Example of a given nested list:

nList = [[2,5,99,99],[-3,8,1,2,10],[1, 7,100,10]]

Expectations: Remove values that are duplicated in the previous list.

Expected Output:

oList = [[2, 5, 99], [-3, 8, 1, 10], [7, 100]]

My Codes:

def RemoveDup(nList):
    lst = []
    for i in nList:
        for j in i:
            if j not in lst:
                lst.append(j)            
    return lst 

>>> print(RemoveDup([[2,5,99,99],[-3,8,1,2,10],[1, 7,100,10]]))
>>> [2, 5, 99, -3, 8, 1, 10, 7, 100]

I still couldn't figure out how to make the output a nested list like the expected output, any help and advice are appreciated!

CodePudding user response：

As there is no "previous" element to compare against the first element in the nested list then it must be dealt with as is.

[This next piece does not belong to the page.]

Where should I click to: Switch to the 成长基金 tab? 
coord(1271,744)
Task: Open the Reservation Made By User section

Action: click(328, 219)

This may achieve the real objective:

nList = [[2,5,99,99],[-3,8,1,2,10],[1, 7,100,10]]

output = [nList[0]]

for e in nList[1:]:
    t = []
    for x in e:
        if x not in output[-1]:
            t.append(x)
    output.append(t)

print(output)

Output:

[[2, 5, 99, 99], [-3, 8, 1, 10], [7, 100]]

If duplicates need to be removed from the first element in the list then:

nList = [[2,5,99,99],[-3,8,1,2,10],[1, 7,100,10]]

output = []

t = []

for e in nList[0]:
    if e not in t:
        t.append(e)
output.append(t)
for e in nList[1:]:
    t = []
    for x in e:
        if x not in output[-1]:
            t.append(x)
    output.append(t)

print(output)

Output:

[[2, 5, 99], [-3, 8, 1, 10], [7, 100]]

Note:

The temptation to use sets should be avoided as the order of the output list may not be as expected

CodePudding user response：

Using this solution you don't even need to make an auxiliary list. It deletes the duplicates in place while the function iterates through the numbers.

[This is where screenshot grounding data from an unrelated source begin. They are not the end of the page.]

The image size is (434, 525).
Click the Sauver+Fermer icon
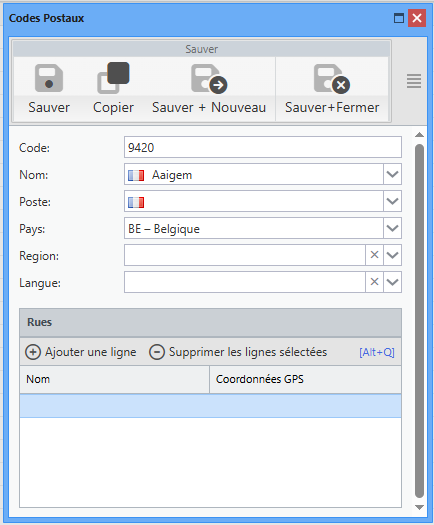pyautogui.click(x=332, y=79)
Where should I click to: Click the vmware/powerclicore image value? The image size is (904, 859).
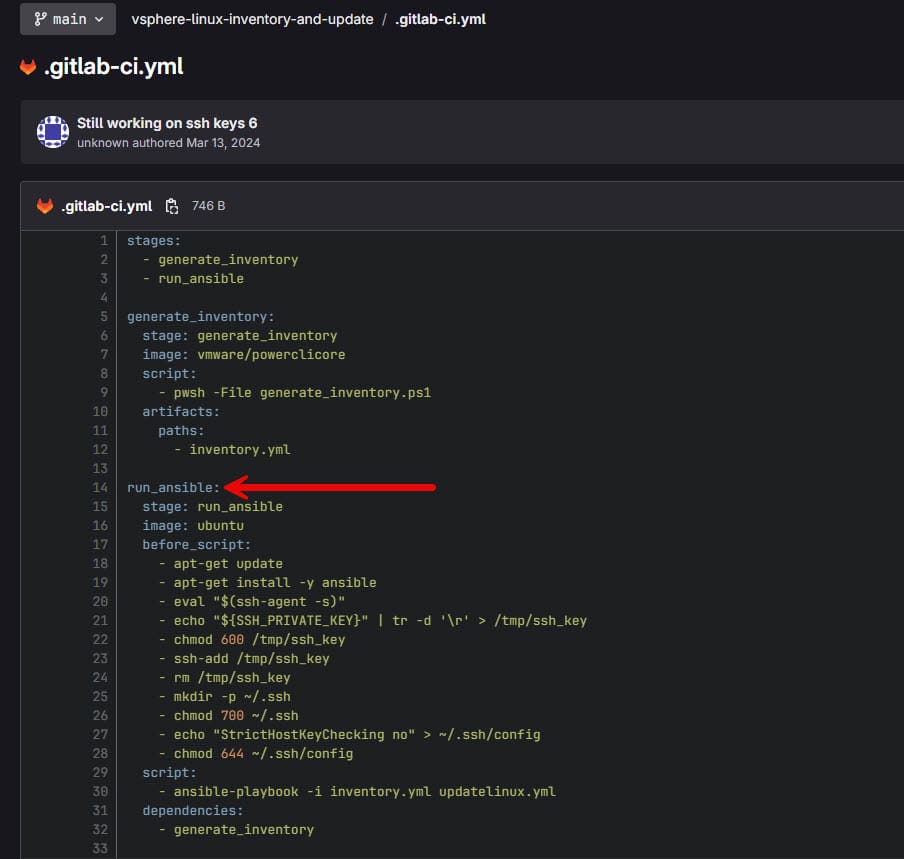[271, 355]
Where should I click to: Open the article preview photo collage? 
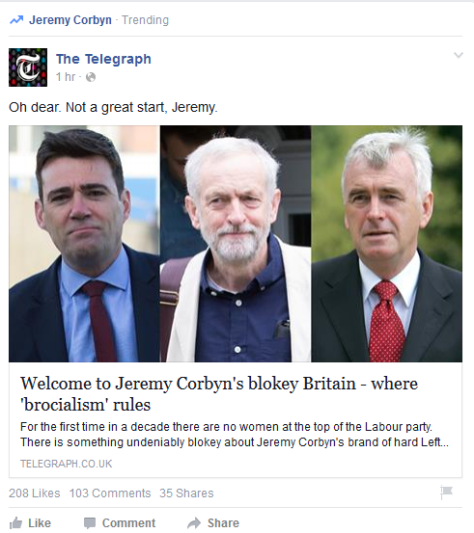[x=236, y=244]
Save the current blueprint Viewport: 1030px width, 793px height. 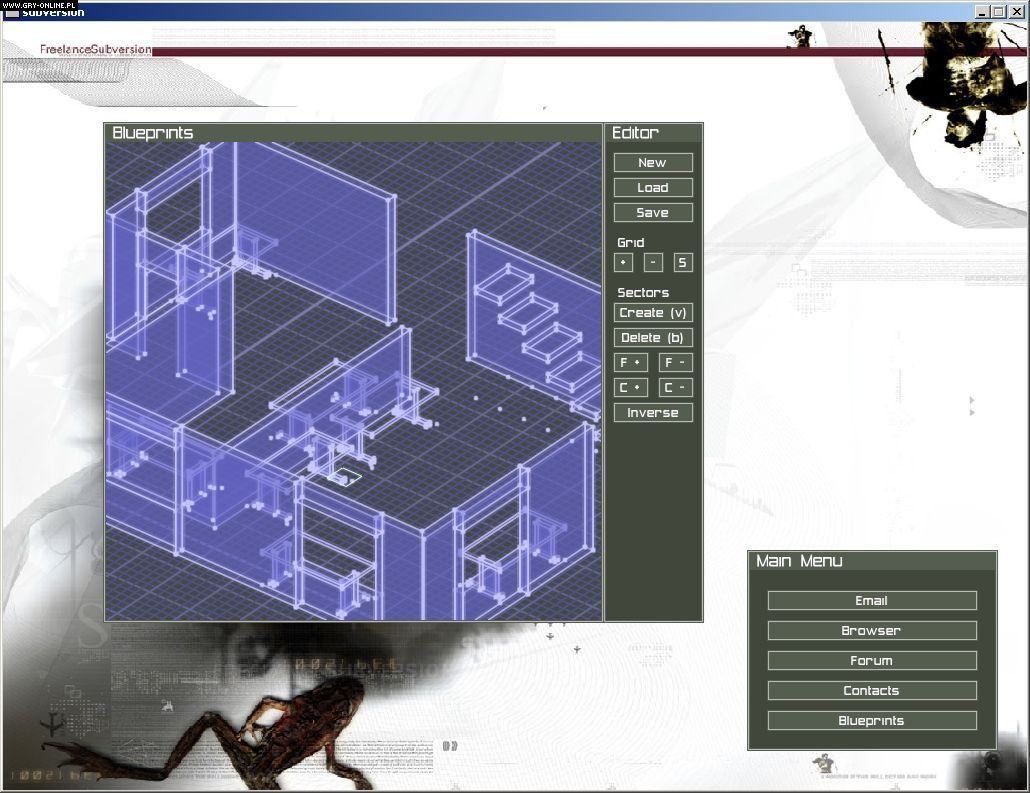click(x=653, y=213)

This is a much more efficient as it saves the time of building another data structure and saves the space necessary for filling up another nested list for the solution.

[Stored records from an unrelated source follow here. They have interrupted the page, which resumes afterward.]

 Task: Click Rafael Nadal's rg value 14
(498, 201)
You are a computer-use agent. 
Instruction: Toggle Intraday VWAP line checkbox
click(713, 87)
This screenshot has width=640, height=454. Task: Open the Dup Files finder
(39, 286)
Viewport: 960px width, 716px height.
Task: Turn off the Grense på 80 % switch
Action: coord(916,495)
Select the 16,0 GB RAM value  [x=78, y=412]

nList = [[2,5,99,99],[-3,8,1,2,10],[1, 7,100,10]]

def RemoveDup(nList):
    j = len(nList) - 1          # size of list
    while j >= 0:               # iterate through sublists
        k = len(nList[j]) - 1   # size of sublist
        while k >= 0:           # iterate through each number
            if j - 1 < 0:       # check if there are any lists before position

                # if not then check the current list for duplicates
                if nList[j][k] in nList[j][:k]:  
                    del nList[j][k]  # if there is a duplicate delete it
            
            # if there is a list before the current position check if 
            # it contains the current number
            elif nList[j][k] in nList[j-1]:   
                del nList[j][k]   # if it does delete it
            k -= 1
        j -= 1

RemoveDup(nList)
print(nList)

OUTPUT

[[2, 5, 99], [-3, 8, 1, 10], [7, 100]]

CodePudding user response：

Code:

def RemoveDup(nList):
    tmp =  list(chain.from_iterable(nList))             #Converting nested list to list
    dup = list(set([x for x in tmp if tmp.count(x) > 1]))   #finding the duplicates

    for i in reversed(nList):        #we have reverse the loop so 
          for j in i:                # we can keep first and remove second duplicate
            if j in dup:
                dup.remove(j)        #emptying the dup list as 
                i.remove(j)          # we are deleting the duplicate values
    return nList


RemoveDup(nList)

Output:

[[2, 5, 99], [-3, 8, 1, 10], [7, 100]]

CodePudding user response：

You need to add two intermediate containers

nList = [[2, 5, 99, 99], [-3, 8, 1, 2, 10], [1, 7, 100, 10]]

def RemoveDup(nList):
    aggregation = []
    vessel2 = []
    for i in nList:
        lst = []
        for j in i:
            if j not in aggregation:
                lst.append(j)
                aggregation.append(j)
        vessel2.append(lst)
    return vessel2

print(RemoveDup(nList))